This constitution having passed the ordeal of congress and been ratified and adopted by the people, through the conventions of the states, nothing remained but to organize the government in conformity with its provisions. As early as 2 July, 1788, congress had been notified that the necessary approval of nine states had been obtained, but not until 13 Sept. was a day appointed for the choice of electors of president. That day was the first Wednesday of the following January, while the beginning of proceedings under the new constitution was postponed until the first Wednesday of March, which chanced in that year to be the 4th of March. Not, however, until 1 April was there a quorum for business in the house of representatives, and not until 6 April was the senate organized. On that day, in the presence of the two houses, the votes for president and vice-president were opened and counted, when Washington, having received every vote from the ten states that took part in the election, was declared president of the United States.
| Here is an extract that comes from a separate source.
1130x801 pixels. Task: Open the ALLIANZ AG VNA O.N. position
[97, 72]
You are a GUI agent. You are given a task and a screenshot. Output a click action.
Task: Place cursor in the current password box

On 14 April he received at Mount Vernon the official announcement of his election, and on the morning of the 16th he set out for New York. "Reluctant," as he said, "in the evening of life to exchange a peaceful abode for an ocean of difficulties," he bravely added: "Be the voyage long or short, although I may be deserted by all men, integrity and firmness shall never forsake me." Well does Bancroft exclaim, after recounting these details in his "History of the Constitution": "But for him the country could not have achieved its independence; but for him it could not have formed its Union; and now but for him it could not set the government in successful motion."

Reaching New York on the 23d, after a continuous triumphal journey through Alexandria, Baltimore, Wilmington, Philadelphia, and Trenton, he was welcomed by the two houses

of congress, by the governor of the state, the magistrates of the city, and by great masses of the people. The city was illuminated in his honor. But he proceeded on foot from the barge that had brought him across the bay to the house of the president of the late confederation, which had been appointed for his residence. John Adams had been installed in the chair of the senate, as vice-president of the United States, on 21 April, but congress could not get ready for the inauguration of the president until the 30th. On that day the oath of office was administered to Washington by Robert R. Livingston, chancellor of the state of New York, in the presence of the two houses of congress, on a balcony in front of the hall in which congress held its sittings, where a statue has recently been placed. Washington then retired to the senate-chamber and delivered his inaugural address. "It would be peculiarly improper to omit," said he, "in this first official act, my fervent supplications to that Almighty Being who rules over the universe, who presides in the councils of nations, and whose providential aids can supply every human defect-that his benediction may consecrate to the liberties and happiness of the people of the United States a government instituted by themselves.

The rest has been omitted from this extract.